In any event, I remember Lessing's ambivalence towards psychologists in The Golden Notebook, but this seems to have turned to outright scorn in Briefing, which generally turns me off. Added to this are the endless descriptions of floating on an imagined raft (in its own way as self-indulgent as John Barth's The Last Voyage of Somebody the Sailor, which I also didn't care for). And a lame ending (I peeked ahead). So it wasn't hard to drop this and move on to the first volume of Herzen.
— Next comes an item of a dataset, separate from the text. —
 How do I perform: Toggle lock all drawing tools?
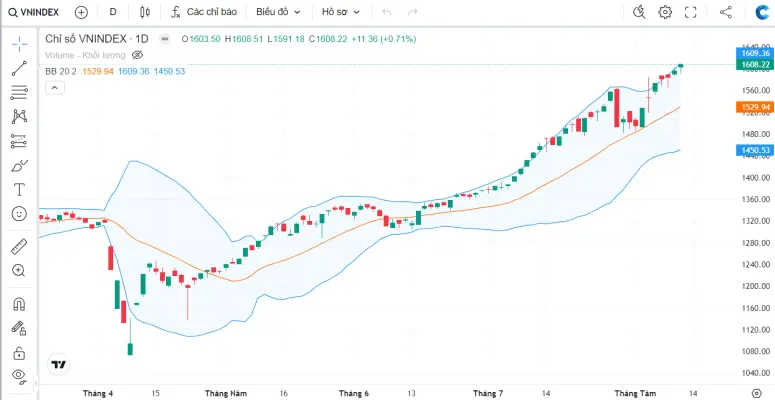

In other news, I seem to have lost another hard drive in the sense that it can't be recognized by the computer and thus all data is lost. Grrrr! To paraphrase Oscar Wilde: "To lose one {hard drive} may be regarded as a misfortune; to lose both looks like carelessness." The worst of it is that this is where I seem to have stored the Girl Genius PDFs. I have been in contact with Studio Foglio over another missing award, and perhaps they will allow me to download these again. Now I do have an inkling that I burned them to a data DVD when my hard drive was close to overloading, but it could take weeks before I can put my hands on all the data DVDs and they are in no kind of useful order, so that is a major undertaking, but if I take it seriously, then almost all other activity, including creative writing, will come to an end. I'm not quite ready to commit to that yet.
* Probably a good topic for a future post, but it is just too much of a distraction for me now.